So, at n=5, we have 12 sequences to consider (four possible two-event sequences, multiplied by the three sequences we still had to consider at n=3). These sequences are (dropping the ‘1’ for clarity):

+++++
-++++
+-+++
--+++
++-++
-+-++
+--++
---++
+++-+
-++-+
+-+-+
--+-+

Two of these, ‘---++’ and ‘--+-+’, contain more ‘-1’ events than ‘+1’ events. So there are the ones we know will result in a non-maximal x. Each occurs with a probability of:

    \[ r^{(number of +1s)} * (1-r)^{(number of -1s)} \]

In this case both are r^2(1-r)^3. And because there are two of them, we add two lots of that probability to our proportion of known non-maximal sequences, which is now:

    \[ (1-r) + r(1-r)^2 + 2r^2(1-r)^3 + something \]

In fact, at every odd n, the new sequences we can identify as non-maximal will always contain k ‘+1’ events and (k+1) ‘-1’ events, where n=(2k+1). This is because, if there are more ‘+1’s than ‘-1’s, we can’t identify it as a non-maximal sequence, and if the ‘-1’s outnumber the ‘+1’s by any more than 1, that sequence will already have been identified as non-maximal when considered at an earlier n.

At every odd n, there will always be a new set of sequences that we can identify as definitely non-maximal, and some remaining sequences that we can’t. Therefore, to find the probability that any new event in a simple random walk results in a non-maximal value, we need to add the probabilities up over an infinite number of steps, looking at increasingly long odd-numbered final sub-lengths of the sequence.

At each step k, for k=0 to infinity, we need to identify the number of possible sequences of length n=(2k+1) which satisfy the following properties:
a) contains k ‘+1’ events
b) contains (k+1) ‘-1’ events
c) there is no right-most sub-sequence within the sequence (i.e. a sub-sequence which includes the end of the sequence), which contains more ‘-1’ events than ‘+1’ events

We’ve already seen that the probability of these sequences occurring at step k will be:

    \[ mr^{k}(1-r)^{k+1} \]

where m is the number of such sequences. Can we calculate the number of them?

In fact, the number of these sequences at each step k is given by the Catalan numbers. Looking at the Online Encyclopedia of Integer Sequences’s page for the Catalan numbers, several of the properties described in the comments seem very similar to the properties we’re looking for. In particular, Jon Perry’s comment from 16 Nov 2012:

“Number of sequences consisting of n ‘x’ letters and n ‘y’ letters such that (counting from the left) the ‘x’ count >= ‘y’ count. For example, for n=3 we have xxxyyy, xxyxyy, xxyyxy, xyxxyy and xyxyxy.”

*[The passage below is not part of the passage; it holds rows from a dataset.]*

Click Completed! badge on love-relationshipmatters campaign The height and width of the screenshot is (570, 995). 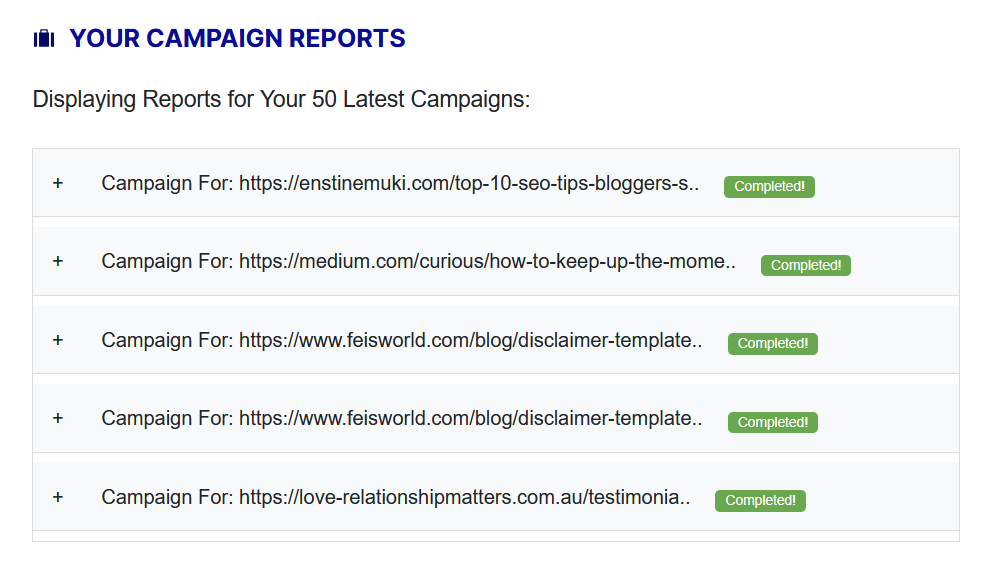760,500
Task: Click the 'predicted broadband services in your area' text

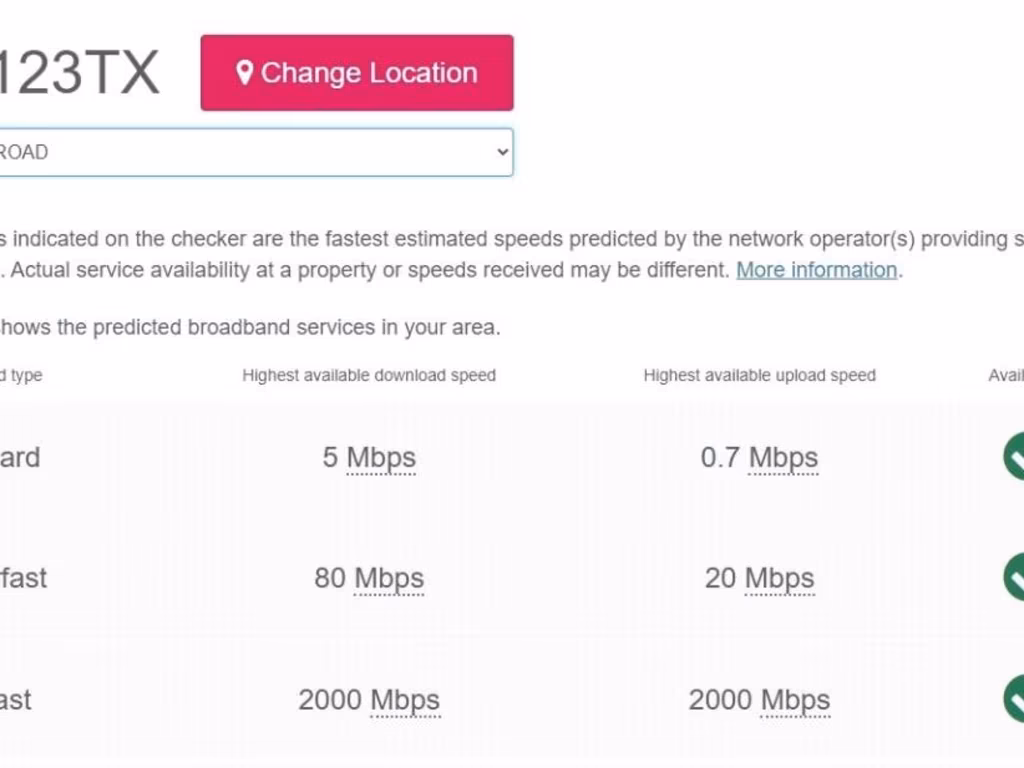Action: pos(250,327)
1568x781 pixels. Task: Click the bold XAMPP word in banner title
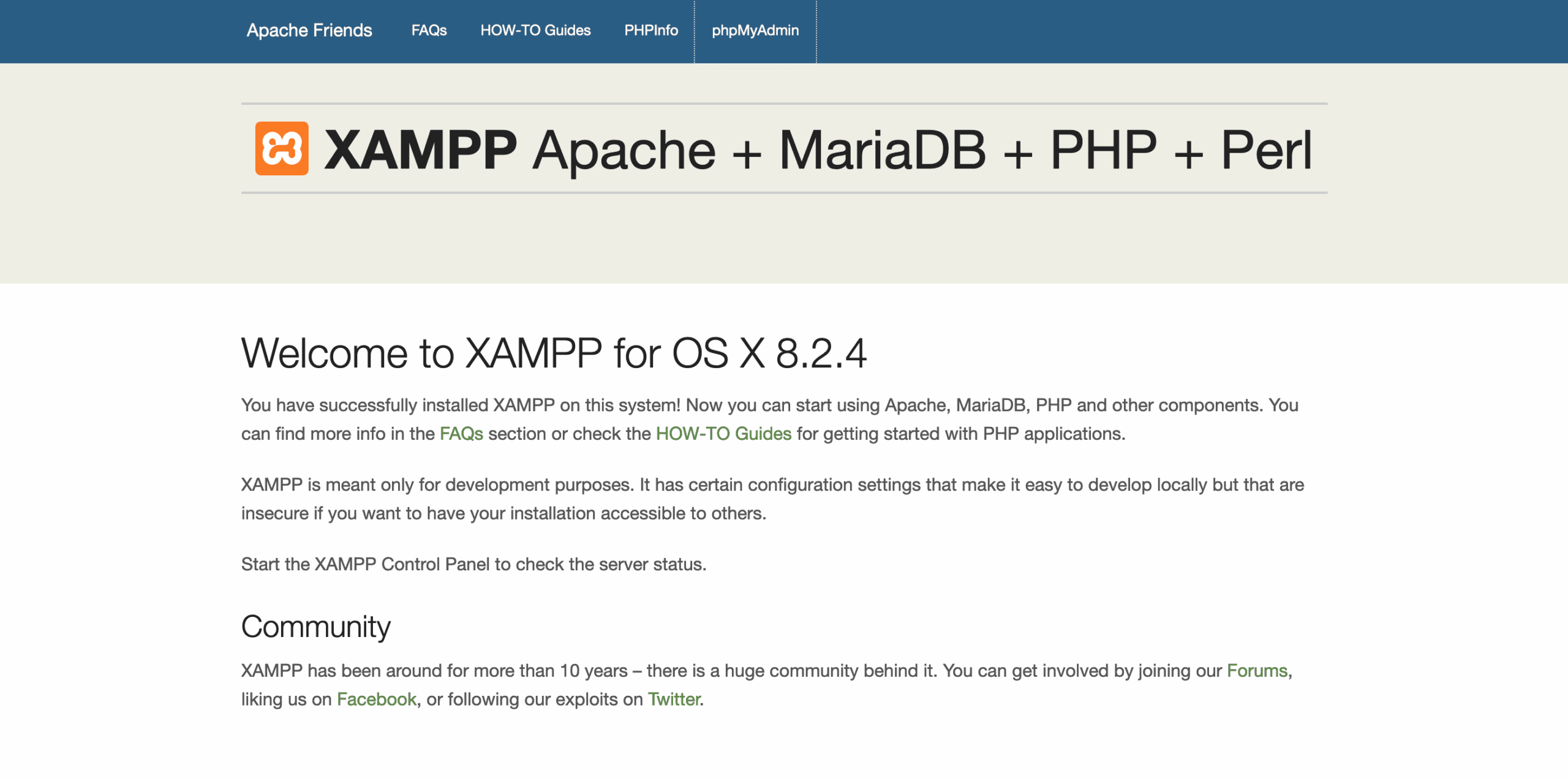(x=421, y=150)
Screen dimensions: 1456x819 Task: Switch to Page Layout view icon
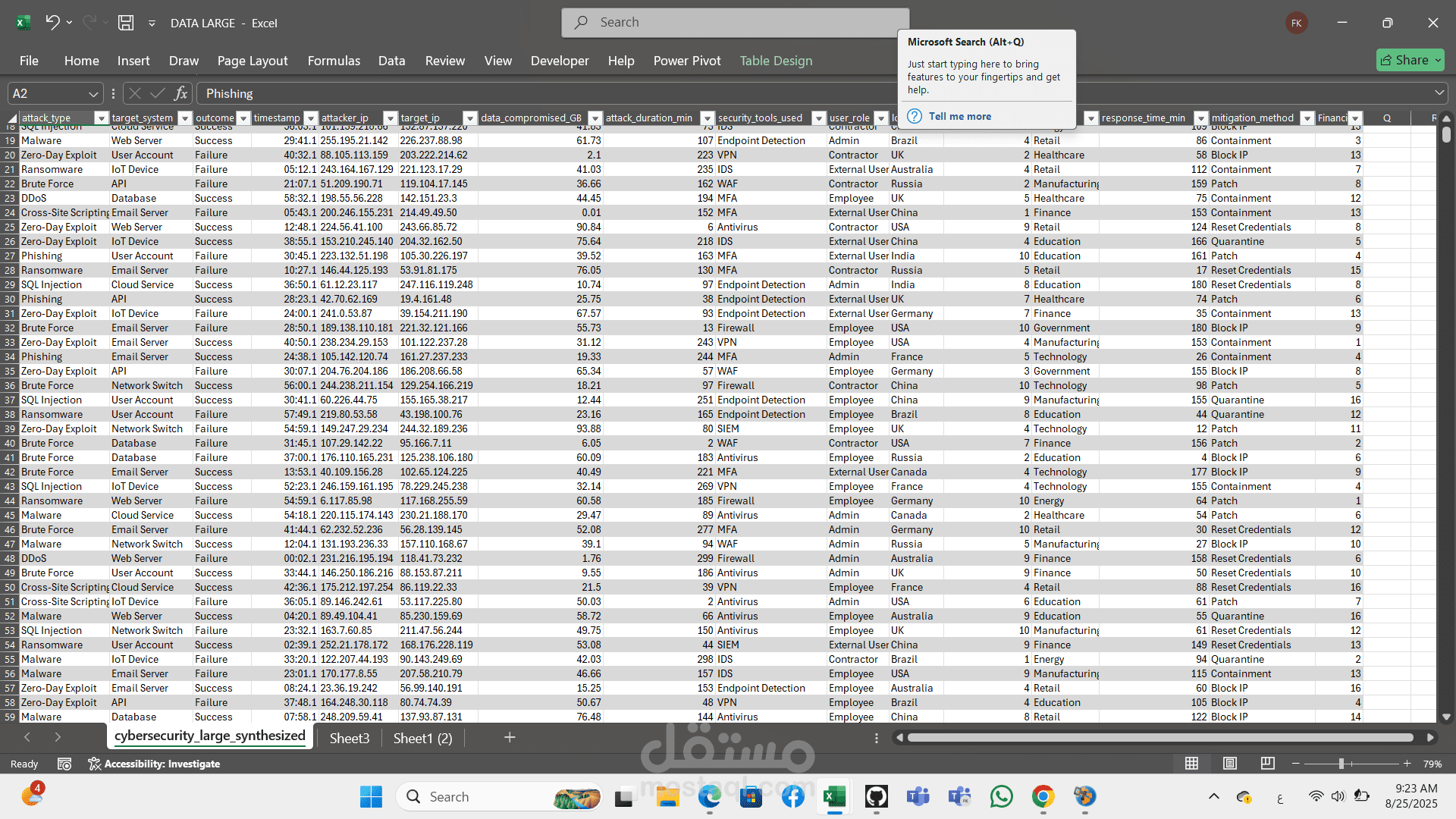coord(1230,764)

Switch left for right, and ‘x’ and ‘y’ for ‘+1’ and ‘-1’, and we can see that adding another ‘-1’ to the front of each of these sequences gives us the sequences we’re looking for, where ‘-1’s outnumber ‘+1’s by exactly one, but they have never outnumbered them in any shorter sub-sequence, starting from the right.

So, the number of sequences we can identify at step k as definitely non-maximal is C(k), the kth Catalan number, and therefore the probability of these sequences occurring is:

    \[ C(k)r^{k}(1-r)^{k+1} \]

To find the probability that the random walk is not at its peak value at any given step, we therefore need to calculate the infinite sum:

    \[ \sum_{k=0}^{\infty} C(k)r^{k}(1-r)^{k+1} \]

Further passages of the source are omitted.